With GNU, and the Free Software Movement, the Free is definitely free as in
freedom, which is a political concept.

From the Free Software Movement:

[https://www.gnu.org/philosophy/free-
sw.html](https://www.gnu.org/philosophy/free-sw.html)

 _The four essential freedoms

A program is free software if the program's users have the four essential
freedoms:

The freedom to run the program as you wish, for any purpose (freedom 0).

The freedom to study how the program works, and change it so it does your
computing as you wish (freedom 1). Access to the source code is a precondition
for this.

The freedom to redistribute copies so you can help your neighbor (freedom 2).

The freedom to distribute copies of your modified versions to others (freedom
3). By doing this you can give the whole community a chance to benefit from
your changes. Access to the source code is a precondition for this.

A program is free software if it gives users adequately all of these freedoms.
Otherwise, it is nonfree.

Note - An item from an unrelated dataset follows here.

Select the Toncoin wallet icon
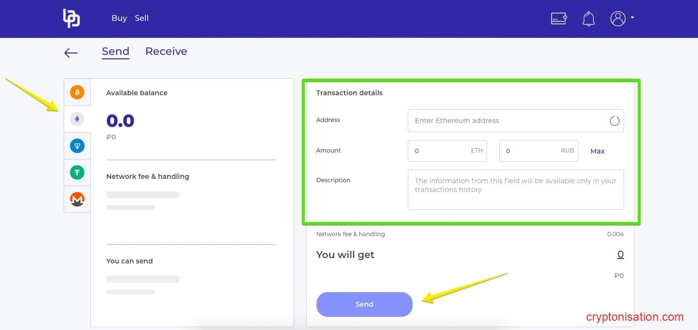This screenshot has height=330, width=698. (x=77, y=146)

While we can distinguish various nonfree
distribution schemes in terms of how far they fall short of being free, we
consider them all equally unethical._

From the GNU Wikipedia page:

[https://en.wikipedia.org/wiki/GNU](https://en.wikipedia.org/wiki/GNU)

 _Richard Stallman, the founder of the project, views GNU as a "technical
means to a social end". Relatedly Lawrence Lessig states in his introduction
to the 2nd edition of Stallman's book Free Software, Free Society that in it
Stallman has written about "the social aspects of software and how Free
Software can create community and social justice."_

That sounds pretty political to me.